Saturday, May 14, 2011

TOMPKINS SQUARE

Copy of TOMPKINS SQUARE1918

TOMPKINS SQUARE2919

TOMPKINS SQUARE1918Copy of TOMPKINS SQUARE2919

Following a Previous Post [Out and About: Michael Chapman and William Tyler], both recording artists on the Tompkins Square label, The Generalist received an e-mail from the label’s founder Josh Rosenthal, who talks/writes about the hows and whys of founding the label, initially inspired by a certain number of key guitarists including John Fahey and Robbie Basho, who were creating a new kind of instrumental music which linked ‘primitive’ blues sounds with a kind of New Folk that sounded fresh and inspired, strange and wonderful. In our current time, it is a music that many young players are drawing on.

To create such a label is a considerable achievement and Tompkins Square is stuffed with interesting sounds. Josh was good enough to send me four for review:

- the aforementioned William Tyler’s ‘Behold the Spirit’ (full description in earlier post) which is atmospheric and unexpected, an exploration of sonic possibilities, from a third generation Nashville guitarist.

Frank Fairfield’s eponymous debut. Greil Marcus describes him thus: “A young Californian who sings and plays as someone who’s crawled out of the Virginia mountains carrying familiar songs that in his hands sound forgotten: broken lines, a dissonant drone, the fiddle or the banjo all percussion, every rising moment louder than the one before it.” He’s on tour in US and Europe promoting his new album ‘Out On the Open West.’

Ben Hall’s  first album is full of guitar tunes heavily influenced by his heroes Merle Travis and Chet Atkins. According to his official bio ‘in 2005 he won the National and International Thumbstyle Guitar contests as well as the Horizon Award from the National Thumbpicker’s Hall of Fame.’ In other words, he’s pretty nifty.

Imaginational Anthem 4: a wonderful compilation of mainly young players headed by an awesome first track by Chris Forsyth. An ideal taster of what Tomkins Square has to offer.
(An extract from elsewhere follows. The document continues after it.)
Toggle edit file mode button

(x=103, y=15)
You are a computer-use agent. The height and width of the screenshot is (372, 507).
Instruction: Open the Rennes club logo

Josh tells me that he started the label after 15 years at Sony Music and is really enjoying it.  He writes ’I lived on Tompkins Square Park for 15 years. Great tradition of radicalism going back to the mid 1800’s in there. But just a wonderful square acre in the E Village where I spent a lot of time with my kinds etc.’

This is a label that deserves your attention and support.